Emmanuel Macron appelle au « réarmement civil et moral » de la jeunesse alors que la France s’est engagée dans une «économie de guerre », augmentant considérablement ses dépenses pour l’armée. Ce ne sont pas les seuls symptômes d’un inquiétant tournant. Alain Refalo analyse les ressorts de cette militarisation et explique comment y résister.
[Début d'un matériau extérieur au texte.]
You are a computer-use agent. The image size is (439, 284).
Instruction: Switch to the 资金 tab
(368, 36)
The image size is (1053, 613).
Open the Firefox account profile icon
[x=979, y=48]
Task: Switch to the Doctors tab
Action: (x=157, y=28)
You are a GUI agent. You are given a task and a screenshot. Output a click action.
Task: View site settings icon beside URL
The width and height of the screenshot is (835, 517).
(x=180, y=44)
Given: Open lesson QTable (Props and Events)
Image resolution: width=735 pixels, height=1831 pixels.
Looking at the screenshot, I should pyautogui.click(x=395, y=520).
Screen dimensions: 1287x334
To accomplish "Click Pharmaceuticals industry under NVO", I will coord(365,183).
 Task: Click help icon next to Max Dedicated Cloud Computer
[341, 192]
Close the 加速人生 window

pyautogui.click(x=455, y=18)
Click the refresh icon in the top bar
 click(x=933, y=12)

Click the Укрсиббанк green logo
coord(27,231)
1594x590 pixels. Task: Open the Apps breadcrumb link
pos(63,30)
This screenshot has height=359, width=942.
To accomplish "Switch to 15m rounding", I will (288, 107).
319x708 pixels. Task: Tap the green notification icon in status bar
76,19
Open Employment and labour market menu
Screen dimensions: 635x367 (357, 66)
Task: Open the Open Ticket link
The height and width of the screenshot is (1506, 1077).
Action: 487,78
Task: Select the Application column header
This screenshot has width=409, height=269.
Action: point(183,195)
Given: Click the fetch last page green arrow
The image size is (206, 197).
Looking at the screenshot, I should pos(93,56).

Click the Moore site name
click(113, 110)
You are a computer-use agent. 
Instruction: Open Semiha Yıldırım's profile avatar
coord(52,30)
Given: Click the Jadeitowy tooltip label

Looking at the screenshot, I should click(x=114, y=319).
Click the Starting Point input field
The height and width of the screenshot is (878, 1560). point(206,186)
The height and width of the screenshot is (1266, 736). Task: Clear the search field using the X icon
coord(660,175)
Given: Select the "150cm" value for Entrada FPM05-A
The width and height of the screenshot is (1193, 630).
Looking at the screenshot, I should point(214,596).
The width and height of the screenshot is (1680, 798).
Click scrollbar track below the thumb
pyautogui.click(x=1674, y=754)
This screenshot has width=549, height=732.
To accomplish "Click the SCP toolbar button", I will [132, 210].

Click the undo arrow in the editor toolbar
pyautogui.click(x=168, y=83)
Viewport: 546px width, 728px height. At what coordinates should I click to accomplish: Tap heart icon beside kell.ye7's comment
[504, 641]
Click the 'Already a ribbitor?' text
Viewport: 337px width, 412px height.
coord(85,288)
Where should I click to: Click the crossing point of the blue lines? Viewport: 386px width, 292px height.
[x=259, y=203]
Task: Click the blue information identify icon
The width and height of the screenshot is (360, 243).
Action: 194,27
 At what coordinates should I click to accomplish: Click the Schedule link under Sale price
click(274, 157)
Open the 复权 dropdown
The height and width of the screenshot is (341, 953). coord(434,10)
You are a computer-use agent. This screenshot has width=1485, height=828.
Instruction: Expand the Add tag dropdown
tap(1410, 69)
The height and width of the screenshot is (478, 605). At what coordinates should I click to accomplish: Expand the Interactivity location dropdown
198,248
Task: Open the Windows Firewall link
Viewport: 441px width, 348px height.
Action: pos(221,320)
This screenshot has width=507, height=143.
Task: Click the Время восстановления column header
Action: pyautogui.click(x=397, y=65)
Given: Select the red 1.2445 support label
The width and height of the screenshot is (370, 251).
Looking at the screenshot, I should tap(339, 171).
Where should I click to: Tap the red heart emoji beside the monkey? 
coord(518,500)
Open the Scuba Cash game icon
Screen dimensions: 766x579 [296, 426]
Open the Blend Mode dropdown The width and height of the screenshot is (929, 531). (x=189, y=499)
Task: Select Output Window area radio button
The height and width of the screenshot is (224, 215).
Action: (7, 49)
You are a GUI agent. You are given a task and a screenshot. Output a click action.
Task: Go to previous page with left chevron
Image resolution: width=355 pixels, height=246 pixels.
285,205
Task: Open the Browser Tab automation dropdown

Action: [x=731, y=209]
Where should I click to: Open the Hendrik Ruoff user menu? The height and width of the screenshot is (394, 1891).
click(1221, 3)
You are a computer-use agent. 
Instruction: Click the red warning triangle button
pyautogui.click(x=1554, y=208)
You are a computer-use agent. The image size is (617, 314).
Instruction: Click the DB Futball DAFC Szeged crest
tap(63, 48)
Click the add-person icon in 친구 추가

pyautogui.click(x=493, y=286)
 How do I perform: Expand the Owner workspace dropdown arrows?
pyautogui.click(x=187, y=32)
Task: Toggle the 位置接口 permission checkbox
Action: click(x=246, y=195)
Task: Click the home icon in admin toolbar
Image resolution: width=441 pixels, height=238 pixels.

Au mois de juillet dernier, le Parlement adoptait la loi de programmation militaire 2024-2030, pour un montant de 413 milliards d’euros. Elle consacrait une hausse du budget militaire de 3 milliards d’euros par an jusqu’en 2027, puis de 4,3 milliards d’euros jusqu’en 2030, ce qui portera le budget de la défense nationale à 69 milliards d’euros en 2030, alors qu’il était de 32 milliards en 2017. Il est clairement affirmé dans cette loi de programmation militaire que la France s’engage désormais dans une « économie de guerre » afin d’augmenter significativement la production d’armement, pour le plus grand bonheur du complexe militaro-industriel. C’était le premier signal attestant que la France se préparait à la guerre.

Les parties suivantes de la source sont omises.